WHAT IS REQUIRED:
Every line below that holds the string "screenshot" should be copied out.

***** INPUT FOR THIS TASK *****

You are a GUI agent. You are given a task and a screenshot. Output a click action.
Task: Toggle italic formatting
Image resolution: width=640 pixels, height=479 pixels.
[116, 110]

*****
***** INPUT FOR THIS TASK *****

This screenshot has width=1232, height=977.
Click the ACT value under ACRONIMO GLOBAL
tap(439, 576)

*****

EXERCISE ANSWER:
You are a GUI agent. You are given a task and a screenshot. Output a click action.
This screenshot has width=1232, height=977.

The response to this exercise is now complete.